I think the problem is that the control scripts rely on prestart to create $RUN_DIR:

https://github.com/cloudfoundry/postgres-release/blob/6e31bafab3f03fe0e0adf286f044168f0b3f3d95/jobs/postgres/templates/pre-start.sh.erb#L49-L50

and in case of external VM reboot (i.e. outside of any bosh operation), prestart is not executed. /var/vcap/data/sys/run/ is a temp file system

$ mount | grep sys/run
tmpfs on /var/vcap/data/sys/run type tmpfs (rw,size=1m)

and thus is empty after VM reboot (which is fine).

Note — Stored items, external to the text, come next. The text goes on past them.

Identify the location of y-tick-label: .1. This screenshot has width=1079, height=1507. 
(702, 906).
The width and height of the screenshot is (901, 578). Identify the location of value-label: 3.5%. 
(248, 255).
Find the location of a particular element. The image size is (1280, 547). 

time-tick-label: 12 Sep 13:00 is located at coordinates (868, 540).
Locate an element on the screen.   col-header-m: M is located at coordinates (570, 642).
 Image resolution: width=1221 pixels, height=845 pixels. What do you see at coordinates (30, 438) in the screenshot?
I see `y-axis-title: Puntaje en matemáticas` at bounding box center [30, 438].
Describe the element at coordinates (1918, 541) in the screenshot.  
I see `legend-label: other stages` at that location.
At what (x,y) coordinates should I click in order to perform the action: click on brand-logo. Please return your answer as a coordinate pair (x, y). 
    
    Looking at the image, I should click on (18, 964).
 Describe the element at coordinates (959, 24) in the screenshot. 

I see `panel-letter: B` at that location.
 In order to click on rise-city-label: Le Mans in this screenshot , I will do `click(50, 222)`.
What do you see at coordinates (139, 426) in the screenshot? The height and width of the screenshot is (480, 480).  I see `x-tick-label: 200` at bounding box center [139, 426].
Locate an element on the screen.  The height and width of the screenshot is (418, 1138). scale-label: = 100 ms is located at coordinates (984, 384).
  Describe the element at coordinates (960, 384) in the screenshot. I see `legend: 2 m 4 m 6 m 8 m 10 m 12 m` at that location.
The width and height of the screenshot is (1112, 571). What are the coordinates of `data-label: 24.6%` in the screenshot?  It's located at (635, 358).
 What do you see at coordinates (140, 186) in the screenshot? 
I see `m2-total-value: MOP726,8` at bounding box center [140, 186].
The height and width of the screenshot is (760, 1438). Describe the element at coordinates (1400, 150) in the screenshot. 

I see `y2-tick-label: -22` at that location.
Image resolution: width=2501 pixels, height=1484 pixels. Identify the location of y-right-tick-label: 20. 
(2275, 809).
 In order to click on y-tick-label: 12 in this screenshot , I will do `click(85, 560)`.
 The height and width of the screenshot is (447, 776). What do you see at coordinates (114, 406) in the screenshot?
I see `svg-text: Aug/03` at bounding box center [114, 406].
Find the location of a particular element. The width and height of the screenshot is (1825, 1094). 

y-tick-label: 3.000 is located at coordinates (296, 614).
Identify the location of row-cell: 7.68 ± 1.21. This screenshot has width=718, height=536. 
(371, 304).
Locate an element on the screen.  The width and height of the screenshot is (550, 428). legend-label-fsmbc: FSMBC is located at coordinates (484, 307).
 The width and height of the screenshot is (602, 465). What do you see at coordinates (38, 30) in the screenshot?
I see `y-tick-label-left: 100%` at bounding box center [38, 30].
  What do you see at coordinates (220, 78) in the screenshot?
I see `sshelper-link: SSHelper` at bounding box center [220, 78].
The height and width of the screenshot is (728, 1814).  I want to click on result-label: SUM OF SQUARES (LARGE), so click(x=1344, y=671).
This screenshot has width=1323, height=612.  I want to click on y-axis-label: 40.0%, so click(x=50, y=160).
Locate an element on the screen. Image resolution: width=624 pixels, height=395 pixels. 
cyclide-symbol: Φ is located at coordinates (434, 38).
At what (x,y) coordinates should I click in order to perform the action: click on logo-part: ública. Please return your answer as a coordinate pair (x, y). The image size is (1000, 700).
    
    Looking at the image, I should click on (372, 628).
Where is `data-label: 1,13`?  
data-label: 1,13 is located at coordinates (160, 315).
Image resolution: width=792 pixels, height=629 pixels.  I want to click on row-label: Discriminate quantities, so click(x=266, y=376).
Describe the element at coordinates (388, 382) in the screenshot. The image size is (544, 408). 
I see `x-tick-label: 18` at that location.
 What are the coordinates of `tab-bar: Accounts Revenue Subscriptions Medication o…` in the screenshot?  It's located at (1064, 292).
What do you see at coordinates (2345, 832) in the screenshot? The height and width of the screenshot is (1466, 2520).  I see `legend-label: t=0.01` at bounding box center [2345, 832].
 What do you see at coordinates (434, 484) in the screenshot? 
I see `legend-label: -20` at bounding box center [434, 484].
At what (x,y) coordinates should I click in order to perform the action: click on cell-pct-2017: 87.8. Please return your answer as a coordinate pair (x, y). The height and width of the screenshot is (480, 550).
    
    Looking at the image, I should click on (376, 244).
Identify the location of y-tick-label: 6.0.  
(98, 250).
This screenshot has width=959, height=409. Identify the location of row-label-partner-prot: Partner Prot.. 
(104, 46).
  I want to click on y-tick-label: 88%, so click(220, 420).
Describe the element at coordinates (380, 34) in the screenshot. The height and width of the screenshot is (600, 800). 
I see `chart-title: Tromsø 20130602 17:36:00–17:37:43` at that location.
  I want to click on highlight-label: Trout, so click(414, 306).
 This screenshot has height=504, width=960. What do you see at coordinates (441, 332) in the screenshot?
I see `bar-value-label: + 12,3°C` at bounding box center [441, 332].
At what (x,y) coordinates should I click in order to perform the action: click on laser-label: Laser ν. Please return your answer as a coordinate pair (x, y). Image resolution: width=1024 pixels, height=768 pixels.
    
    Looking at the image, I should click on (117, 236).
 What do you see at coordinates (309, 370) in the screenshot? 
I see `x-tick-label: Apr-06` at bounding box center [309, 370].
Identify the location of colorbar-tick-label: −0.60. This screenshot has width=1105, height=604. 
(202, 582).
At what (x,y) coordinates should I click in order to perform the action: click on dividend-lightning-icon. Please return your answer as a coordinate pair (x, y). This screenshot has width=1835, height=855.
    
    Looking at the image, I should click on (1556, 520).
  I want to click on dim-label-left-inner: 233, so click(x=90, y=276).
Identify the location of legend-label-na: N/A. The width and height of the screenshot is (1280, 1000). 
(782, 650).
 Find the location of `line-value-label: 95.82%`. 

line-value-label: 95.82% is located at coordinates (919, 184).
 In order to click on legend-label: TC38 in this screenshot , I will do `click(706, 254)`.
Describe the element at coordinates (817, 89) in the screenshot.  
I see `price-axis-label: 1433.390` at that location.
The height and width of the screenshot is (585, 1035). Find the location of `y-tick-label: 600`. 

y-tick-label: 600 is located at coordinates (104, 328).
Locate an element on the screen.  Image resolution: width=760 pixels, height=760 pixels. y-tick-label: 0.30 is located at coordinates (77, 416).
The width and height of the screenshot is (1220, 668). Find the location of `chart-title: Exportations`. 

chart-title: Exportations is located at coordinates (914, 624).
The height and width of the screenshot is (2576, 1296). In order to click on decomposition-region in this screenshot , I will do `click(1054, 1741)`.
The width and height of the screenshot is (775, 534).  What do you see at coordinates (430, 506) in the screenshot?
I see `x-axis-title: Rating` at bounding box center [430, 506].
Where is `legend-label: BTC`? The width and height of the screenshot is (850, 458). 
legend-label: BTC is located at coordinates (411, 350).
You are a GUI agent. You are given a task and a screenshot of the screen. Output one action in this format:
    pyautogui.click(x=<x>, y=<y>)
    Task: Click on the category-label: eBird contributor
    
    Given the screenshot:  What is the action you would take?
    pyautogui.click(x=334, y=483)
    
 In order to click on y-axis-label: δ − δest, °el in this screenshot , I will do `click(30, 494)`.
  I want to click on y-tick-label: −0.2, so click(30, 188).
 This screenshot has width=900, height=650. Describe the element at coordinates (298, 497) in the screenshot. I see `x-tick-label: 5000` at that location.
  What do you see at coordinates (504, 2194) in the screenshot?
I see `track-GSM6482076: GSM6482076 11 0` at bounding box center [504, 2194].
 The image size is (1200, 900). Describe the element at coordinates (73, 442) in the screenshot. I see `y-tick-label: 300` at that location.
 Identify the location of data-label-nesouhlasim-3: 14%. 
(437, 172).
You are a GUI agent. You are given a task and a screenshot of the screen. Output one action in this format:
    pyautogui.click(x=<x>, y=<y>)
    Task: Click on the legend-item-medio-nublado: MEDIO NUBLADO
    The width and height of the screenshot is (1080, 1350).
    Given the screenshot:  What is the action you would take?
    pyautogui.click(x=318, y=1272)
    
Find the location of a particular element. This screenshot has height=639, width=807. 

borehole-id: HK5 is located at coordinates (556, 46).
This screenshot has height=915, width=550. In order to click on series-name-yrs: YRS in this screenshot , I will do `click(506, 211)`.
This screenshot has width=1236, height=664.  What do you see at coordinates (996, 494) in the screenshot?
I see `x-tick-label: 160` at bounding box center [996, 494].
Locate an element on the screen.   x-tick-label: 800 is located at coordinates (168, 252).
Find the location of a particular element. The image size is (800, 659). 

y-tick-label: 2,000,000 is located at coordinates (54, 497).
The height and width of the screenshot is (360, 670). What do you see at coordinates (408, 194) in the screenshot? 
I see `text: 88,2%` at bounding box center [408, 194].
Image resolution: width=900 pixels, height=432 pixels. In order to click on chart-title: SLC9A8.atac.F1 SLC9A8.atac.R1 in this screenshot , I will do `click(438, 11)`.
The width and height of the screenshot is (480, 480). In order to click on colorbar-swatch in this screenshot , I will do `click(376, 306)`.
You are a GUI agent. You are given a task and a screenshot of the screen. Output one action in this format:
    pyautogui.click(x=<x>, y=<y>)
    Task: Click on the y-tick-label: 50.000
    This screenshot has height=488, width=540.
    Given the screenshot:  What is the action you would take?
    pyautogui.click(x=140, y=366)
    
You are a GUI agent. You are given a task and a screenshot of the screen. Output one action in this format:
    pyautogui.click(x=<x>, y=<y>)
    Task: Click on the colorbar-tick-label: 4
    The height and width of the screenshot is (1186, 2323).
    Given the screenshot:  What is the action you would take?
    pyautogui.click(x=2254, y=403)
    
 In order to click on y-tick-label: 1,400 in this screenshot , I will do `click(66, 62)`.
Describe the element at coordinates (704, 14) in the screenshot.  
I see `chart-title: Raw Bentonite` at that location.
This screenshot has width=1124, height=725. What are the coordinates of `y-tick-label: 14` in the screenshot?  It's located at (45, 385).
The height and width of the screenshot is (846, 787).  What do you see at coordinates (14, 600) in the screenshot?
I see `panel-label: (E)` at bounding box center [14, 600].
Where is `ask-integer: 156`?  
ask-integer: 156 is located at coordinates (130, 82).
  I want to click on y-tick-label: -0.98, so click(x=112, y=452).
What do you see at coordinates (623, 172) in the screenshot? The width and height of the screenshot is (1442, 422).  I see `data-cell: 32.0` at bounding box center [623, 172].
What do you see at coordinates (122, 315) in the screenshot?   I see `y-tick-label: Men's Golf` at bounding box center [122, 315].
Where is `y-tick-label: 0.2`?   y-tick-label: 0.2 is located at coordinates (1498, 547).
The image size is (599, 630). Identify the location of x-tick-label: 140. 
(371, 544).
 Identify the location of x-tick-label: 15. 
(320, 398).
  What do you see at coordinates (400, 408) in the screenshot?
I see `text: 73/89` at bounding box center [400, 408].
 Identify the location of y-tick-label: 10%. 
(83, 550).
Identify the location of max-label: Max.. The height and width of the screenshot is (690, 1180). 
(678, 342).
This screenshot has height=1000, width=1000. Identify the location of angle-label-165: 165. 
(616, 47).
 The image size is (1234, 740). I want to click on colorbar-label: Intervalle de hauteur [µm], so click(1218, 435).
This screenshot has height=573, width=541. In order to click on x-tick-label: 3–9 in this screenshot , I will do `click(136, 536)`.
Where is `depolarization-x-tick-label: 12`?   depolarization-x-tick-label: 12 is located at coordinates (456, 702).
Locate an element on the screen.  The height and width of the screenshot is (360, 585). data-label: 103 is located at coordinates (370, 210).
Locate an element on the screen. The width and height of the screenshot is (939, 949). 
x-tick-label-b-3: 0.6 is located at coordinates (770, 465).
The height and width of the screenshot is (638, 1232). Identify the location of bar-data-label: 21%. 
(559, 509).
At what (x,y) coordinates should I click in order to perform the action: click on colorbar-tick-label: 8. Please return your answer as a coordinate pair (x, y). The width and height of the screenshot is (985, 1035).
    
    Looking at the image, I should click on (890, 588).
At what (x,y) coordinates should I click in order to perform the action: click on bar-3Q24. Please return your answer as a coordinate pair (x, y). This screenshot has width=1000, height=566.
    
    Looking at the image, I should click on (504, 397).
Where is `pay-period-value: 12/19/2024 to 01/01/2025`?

although there is an mkdir -p $RUN_DIR in https://github.com/cloudfoundry/postgres-release/blob/6e31bafab3f03fe0e0adf286f044168f0b3f3d95/jobs/postgres/templates/postgres_ctl.sh.erb#L42

, this is too late in case of VM reboot because of this line executed earlier:

https://github.com/cloudfoundry/postgres-release/blob/6e31bafab3f03fe0e0adf286f044168f0b3f3d95/jobs/postgres/templates/postgres_ctl.sh.erb#L18

which assumes the directory $RUN_DIR already exists.

Initialization of $RUN_DIR should probably happen as the very first thing when start) is invoked, see the fix for a similar problem in cloud_controller_ng

In our scenario (we run CCDB on postgres-release) this bug has caused an extended Cloudfoundry downtime triggered by forced VM reboots which were required to deploy urgent security fixes on the IaaS level.

cf-gitbot commented 6 years ago

We have created an issue in Pivotal Tracker to manage this:

https://www.pivotaltracker.com/story/show/154085953

The labels on this github issue will be updated when the story is started.

valeriap commented 6 years ago

@jsievers Thanks for reporting this issue. The fix in included in v24.